--- Material supplied Enclosed Below ---
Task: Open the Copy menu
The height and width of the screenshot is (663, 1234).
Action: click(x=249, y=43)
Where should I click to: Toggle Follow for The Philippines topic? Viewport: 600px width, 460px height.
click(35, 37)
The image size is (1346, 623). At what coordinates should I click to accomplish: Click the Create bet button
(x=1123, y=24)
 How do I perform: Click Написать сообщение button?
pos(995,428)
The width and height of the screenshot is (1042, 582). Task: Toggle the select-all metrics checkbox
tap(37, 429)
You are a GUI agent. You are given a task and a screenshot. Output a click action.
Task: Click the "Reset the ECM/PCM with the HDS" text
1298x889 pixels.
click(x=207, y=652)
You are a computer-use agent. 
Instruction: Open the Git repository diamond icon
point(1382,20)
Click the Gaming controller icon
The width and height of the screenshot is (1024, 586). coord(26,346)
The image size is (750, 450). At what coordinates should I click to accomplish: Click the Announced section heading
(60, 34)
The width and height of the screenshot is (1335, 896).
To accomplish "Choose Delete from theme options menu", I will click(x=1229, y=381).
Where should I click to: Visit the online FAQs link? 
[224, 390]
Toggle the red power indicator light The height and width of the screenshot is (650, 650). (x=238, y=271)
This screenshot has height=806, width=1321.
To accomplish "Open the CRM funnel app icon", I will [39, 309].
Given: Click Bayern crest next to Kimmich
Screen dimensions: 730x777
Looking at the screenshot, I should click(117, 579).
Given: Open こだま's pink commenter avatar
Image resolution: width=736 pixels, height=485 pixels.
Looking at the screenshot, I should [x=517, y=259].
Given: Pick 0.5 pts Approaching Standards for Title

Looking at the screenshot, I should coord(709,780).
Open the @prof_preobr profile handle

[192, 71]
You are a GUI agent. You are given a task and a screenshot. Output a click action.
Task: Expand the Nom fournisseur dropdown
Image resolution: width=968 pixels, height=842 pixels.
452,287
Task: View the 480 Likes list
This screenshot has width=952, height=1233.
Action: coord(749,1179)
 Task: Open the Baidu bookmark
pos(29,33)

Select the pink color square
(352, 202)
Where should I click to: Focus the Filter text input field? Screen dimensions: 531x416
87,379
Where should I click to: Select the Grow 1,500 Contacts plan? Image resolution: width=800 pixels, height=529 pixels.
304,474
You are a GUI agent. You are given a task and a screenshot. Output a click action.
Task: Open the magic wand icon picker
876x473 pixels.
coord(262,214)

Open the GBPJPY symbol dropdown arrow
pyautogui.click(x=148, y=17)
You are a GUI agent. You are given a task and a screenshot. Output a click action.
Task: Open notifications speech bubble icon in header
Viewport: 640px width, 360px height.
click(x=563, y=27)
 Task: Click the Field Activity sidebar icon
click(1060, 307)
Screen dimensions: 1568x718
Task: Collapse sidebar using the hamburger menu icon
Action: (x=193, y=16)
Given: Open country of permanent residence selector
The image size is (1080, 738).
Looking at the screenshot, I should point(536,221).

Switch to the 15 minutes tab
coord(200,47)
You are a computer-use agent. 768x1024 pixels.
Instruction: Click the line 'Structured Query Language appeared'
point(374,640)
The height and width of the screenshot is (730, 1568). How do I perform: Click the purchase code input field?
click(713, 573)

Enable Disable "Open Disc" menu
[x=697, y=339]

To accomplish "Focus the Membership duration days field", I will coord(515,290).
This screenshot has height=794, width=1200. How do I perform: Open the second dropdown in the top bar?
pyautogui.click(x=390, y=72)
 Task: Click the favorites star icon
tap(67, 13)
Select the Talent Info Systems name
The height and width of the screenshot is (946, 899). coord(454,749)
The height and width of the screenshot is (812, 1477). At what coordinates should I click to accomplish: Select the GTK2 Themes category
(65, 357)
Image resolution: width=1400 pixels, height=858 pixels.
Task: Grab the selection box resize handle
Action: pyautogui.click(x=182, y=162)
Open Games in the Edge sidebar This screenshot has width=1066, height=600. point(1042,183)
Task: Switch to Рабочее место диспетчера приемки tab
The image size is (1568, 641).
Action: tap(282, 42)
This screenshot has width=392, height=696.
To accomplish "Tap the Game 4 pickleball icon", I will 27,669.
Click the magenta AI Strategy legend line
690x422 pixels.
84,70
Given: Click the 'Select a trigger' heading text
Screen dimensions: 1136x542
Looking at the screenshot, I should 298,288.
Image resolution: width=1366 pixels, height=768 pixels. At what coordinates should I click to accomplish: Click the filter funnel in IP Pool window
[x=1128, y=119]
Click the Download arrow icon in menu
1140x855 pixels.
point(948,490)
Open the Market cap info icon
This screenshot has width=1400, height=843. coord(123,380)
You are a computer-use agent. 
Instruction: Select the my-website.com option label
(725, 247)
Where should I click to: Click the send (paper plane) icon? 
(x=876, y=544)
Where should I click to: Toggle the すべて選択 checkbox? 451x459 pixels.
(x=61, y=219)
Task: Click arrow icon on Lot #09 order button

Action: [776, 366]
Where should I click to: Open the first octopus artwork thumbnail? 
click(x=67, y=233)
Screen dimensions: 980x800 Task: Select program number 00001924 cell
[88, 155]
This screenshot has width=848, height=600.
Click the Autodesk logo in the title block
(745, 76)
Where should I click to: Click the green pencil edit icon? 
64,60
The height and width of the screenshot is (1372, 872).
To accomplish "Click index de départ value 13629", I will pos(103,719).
--- End of Enclosed Material supplied ---
◆ **Aim of the exercise**
Each entry above must be retyped exactly.

◆ **Solution to this exercise**
Task: Open the Copy menu
The height and width of the screenshot is (663, 1234).
Action: click(x=249, y=43)
Where should I click to: Toggle Follow for The Philippines topic? Viewport: 600px width, 460px height.
click(35, 37)
The image size is (1346, 623). At what coordinates should I click to accomplish: Click the Create bet button
(x=1123, y=24)
 How do I perform: Click Написать сообщение button?
pos(995,428)
The width and height of the screenshot is (1042, 582). Task: Toggle the select-all metrics checkbox
tap(37, 429)
You are a GUI agent. You are given a task and a screenshot. Output a click action.
Task: Click the "Reset the ECM/PCM with the HDS" text
1298x889 pixels.
click(x=207, y=652)
You are a computer-use agent. 
Instruction: Open the Git repository diamond icon
point(1382,20)
Click the Gaming controller icon
The width and height of the screenshot is (1024, 586). coord(26,346)
The image size is (750, 450). At what coordinates should I click to accomplish: Click the Announced section heading
(60, 34)
The width and height of the screenshot is (1335, 896).
To accomplish "Choose Delete from theme options menu", I will click(x=1229, y=381).
Where should I click to: Visit the online FAQs link? 
[224, 390]
Toggle the red power indicator light The height and width of the screenshot is (650, 650). (x=238, y=271)
This screenshot has height=806, width=1321.
To accomplish "Open the CRM funnel app icon", I will [39, 309].
Given: Click Bayern crest next to Kimmich
Screen dimensions: 730x777
Looking at the screenshot, I should click(117, 579).
Given: Open こだま's pink commenter avatar
Image resolution: width=736 pixels, height=485 pixels.
Looking at the screenshot, I should [x=517, y=259].
Given: Pick 0.5 pts Approaching Standards for Title

Looking at the screenshot, I should coord(709,780).
Open the @prof_preobr profile handle

[192, 71]
You are a GUI agent. You are given a task and a screenshot. Output a click action.
Task: Expand the Nom fournisseur dropdown
Image resolution: width=968 pixels, height=842 pixels.
452,287
Task: View the 480 Likes list
This screenshot has width=952, height=1233.
Action: coord(749,1179)
 Task: Open the Baidu bookmark
pos(29,33)

Select the pink color square
(352, 202)
Where should I click to: Focus the Filter text input field? Screen dimensions: 531x416
87,379
Where should I click to: Select the Grow 1,500 Contacts plan? Image resolution: width=800 pixels, height=529 pixels.
304,474
You are a GUI agent. You are given a task and a screenshot. Output a click action.
Task: Open the magic wand icon picker
876x473 pixels.
coord(262,214)

Open the GBPJPY symbol dropdown arrow
pyautogui.click(x=148, y=17)
You are a GUI agent. You are given a task and a screenshot. Output a click action.
Task: Open notifications speech bubble icon in header
Viewport: 640px width, 360px height.
click(x=563, y=27)
 Task: Click the Field Activity sidebar icon
click(1060, 307)
Screen dimensions: 1568x718
Task: Collapse sidebar using the hamburger menu icon
Action: (x=193, y=16)
Given: Open country of permanent residence selector
The image size is (1080, 738).
Looking at the screenshot, I should point(536,221).

Switch to the 15 minutes tab
coord(200,47)
You are a computer-use agent. 768x1024 pixels.
Instruction: Click the line 'Structured Query Language appeared'
point(374,640)
The height and width of the screenshot is (730, 1568). How do I perform: Click the purchase code input field?
click(713, 573)

Enable Disable "Open Disc" menu
[x=697, y=339]

To accomplish "Focus the Membership duration days field", I will coord(515,290).
This screenshot has height=794, width=1200. How do I perform: Open the second dropdown in the top bar?
pyautogui.click(x=390, y=72)
 Task: Click the favorites star icon
tap(67, 13)
Select the Talent Info Systems name
The height and width of the screenshot is (946, 899). coord(454,749)
The height and width of the screenshot is (812, 1477). At what coordinates should I click to accomplish: Select the GTK2 Themes category
(65, 357)
Image resolution: width=1400 pixels, height=858 pixels.
Task: Grab the selection box resize handle
Action: pyautogui.click(x=182, y=162)
Open Games in the Edge sidebar This screenshot has width=1066, height=600. point(1042,183)
Task: Switch to Рабочее место диспетчера приемки tab
The image size is (1568, 641).
Action: tap(282, 42)
This screenshot has width=392, height=696.
To accomplish "Tap the Game 4 pickleball icon", I will 27,669.
Click the magenta AI Strategy legend line
690x422 pixels.
84,70
Given: Click the 'Select a trigger' heading text
Screen dimensions: 1136x542
Looking at the screenshot, I should 298,288.
Image resolution: width=1366 pixels, height=768 pixels. At what coordinates should I click to accomplish: Click the filter funnel in IP Pool window
[x=1128, y=119]
Click the Download arrow icon in menu
1140x855 pixels.
point(948,490)
Open the Market cap info icon
This screenshot has width=1400, height=843. coord(123,380)
You are a computer-use agent. 
Instruction: Select the my-website.com option label
(725, 247)
Where should I click to: Click the send (paper plane) icon? 
(x=876, y=544)
Where should I click to: Toggle the すべて選択 checkbox? 451x459 pixels.
(x=61, y=219)
Task: Click arrow icon on Lot #09 order button

Action: [776, 366]
Where should I click to: Open the first octopus artwork thumbnail? 
click(x=67, y=233)
Screen dimensions: 980x800 Task: Select program number 00001924 cell
[88, 155]
This screenshot has width=848, height=600.
Click the Autodesk logo in the title block
(745, 76)
Where should I click to: Click the green pencil edit icon? 
64,60
The height and width of the screenshot is (1372, 872).
To accomplish "Click index de départ value 13629", I will pos(103,719).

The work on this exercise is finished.